Federated search is very much at the heart of OSTI's ability to realize its mission. OSTI provides a simple description of what federated search is and how it works in the OSTI environment. The best way to experience the tremendous value of federated search at OSTI is to try several of OSTI's flagship applications:
These, and all, federated search applications search databases "live", which means there is no delay or "lag time" between when a collection is updated by its owner and when the new content can be searched. Science Accelerator provides searchable access to a number of science databases that OSTI manages. Its aim is to accelerate science discovery by greatly reducing the time and effort required for researchers to find relevant science information. Science.gov was OSTI's break-through federated search product; the first version was launched in December 2002. Science.gov provides access to more than 50 million pages of science information from 17 scientific and technical organizations via the collaboration of 13 federal agencies. WorldWideScience is a global science gateway to national and international scientific databases.
The technology used to mine content from the deep web is called "federated search." While federated search is not the only search technology OSTI employs, it serves the critical role of facilitating the diffusion of knowledge and accelerating science.
OSTI stewards a tremendously large number of scientific and technical documents, in numerous collections, on behalf of the US Department of Energy.
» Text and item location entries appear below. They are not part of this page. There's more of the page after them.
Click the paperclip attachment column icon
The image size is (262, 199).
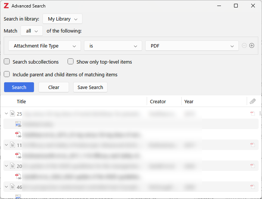253,101
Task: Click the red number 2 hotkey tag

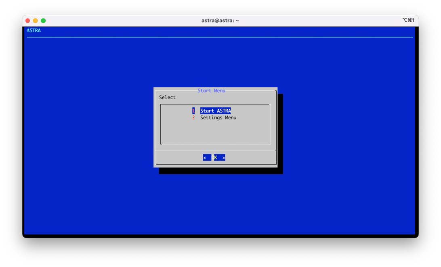Action: tap(193, 118)
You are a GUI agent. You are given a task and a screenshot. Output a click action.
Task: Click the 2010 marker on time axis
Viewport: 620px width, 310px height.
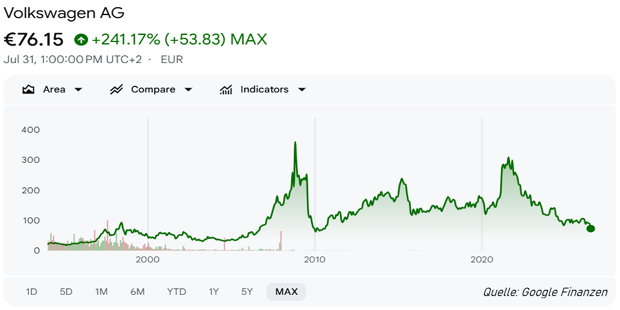coord(315,260)
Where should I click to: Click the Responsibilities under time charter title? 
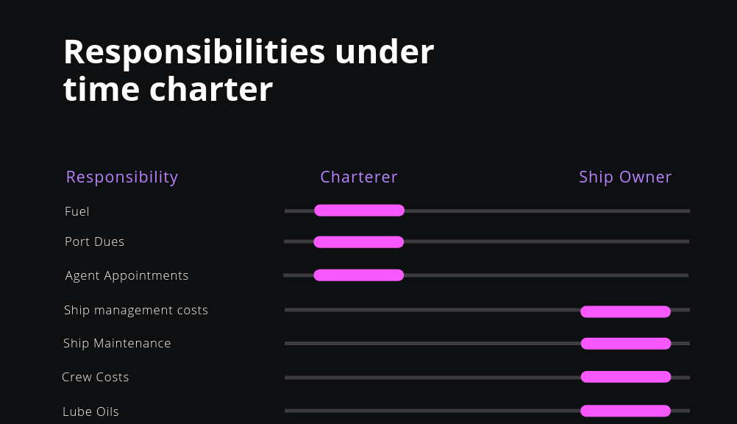click(249, 70)
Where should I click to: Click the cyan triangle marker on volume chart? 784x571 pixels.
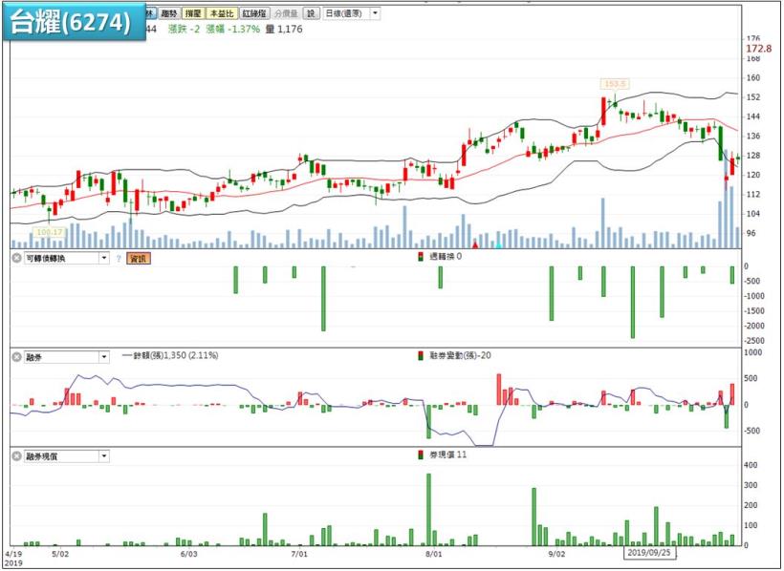click(497, 244)
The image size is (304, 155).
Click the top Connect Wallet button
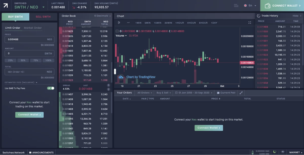282,6
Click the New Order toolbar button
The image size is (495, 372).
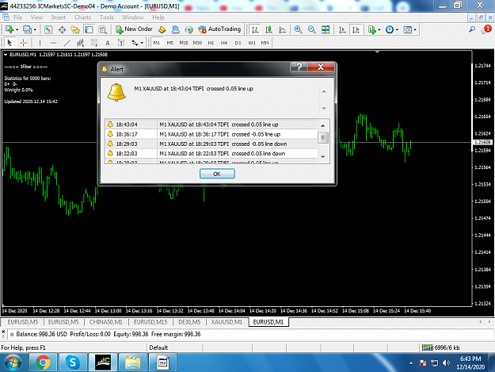(x=134, y=29)
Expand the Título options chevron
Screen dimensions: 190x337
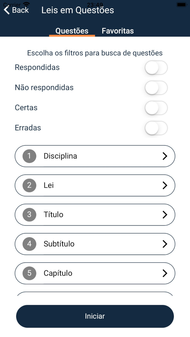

The vast majority of this high quality content is not searchable from Google, Yahoo!, or the other popular search engines. That is because most of the content that OSTI makes available to scientists, researchers, and the public lives in the "deep web" or the "invisible web." It takes specialized search engines to search this Deep web content. Strictly speaking, federated search refers to querying multiple document databases simultaneously, not to searching the deep web. In practice, however, most federated search engines specialize in accessing deep web content although they may aggregate, or federate, content from sources other than the deep web as well.
Federated search technology is of particular strategic value to OSTI in that it does not place any requirements or burdens on owners of databases. This means that when an agreement is made with a scientific organization to make its content searchable by one or more OSTI applications, setting up access to the organization's content is a rapid and straightforward process. If the organization's content is already searchable, via the web or some other mechanism, then the organization has no responsibility other than to keep its database accessible, a responsibility it already has.
Another great value of federated search is that databases can be aggregated into federations of federations. This means that a federated search application can act as a single database to another federated search application. As an example, the federated search application WorldWideScience searches a number of scientific databases. One of these is Science.gov, itself a federated search application. Having layers of federation provides two tremendous benefits to OSTI. First, it greatly extends the reach of a single application from several dozen databases to literally hundreds of databases in real time. This ability to scale is critical to OSTI's drive to accelerating the diffusion of science. Second, multi-layered federation allows for managing collections of content databases in a decentralized way. While it would be too onerous a task for a single organization to manage the availability of hundreds of databases, it is quite manageable for several organizations to each manage access to smaller sets of databases and to provide access to the databases they steward through a federated search application which they then provide as "feeds" to the larger application.
In my five years of involvement with OSTI, supporting their federated search products in various roles, I never cease to be amazed at the dedication, hard work, innovation, and vision that goes into facilitating access to science information to serve both science and the public.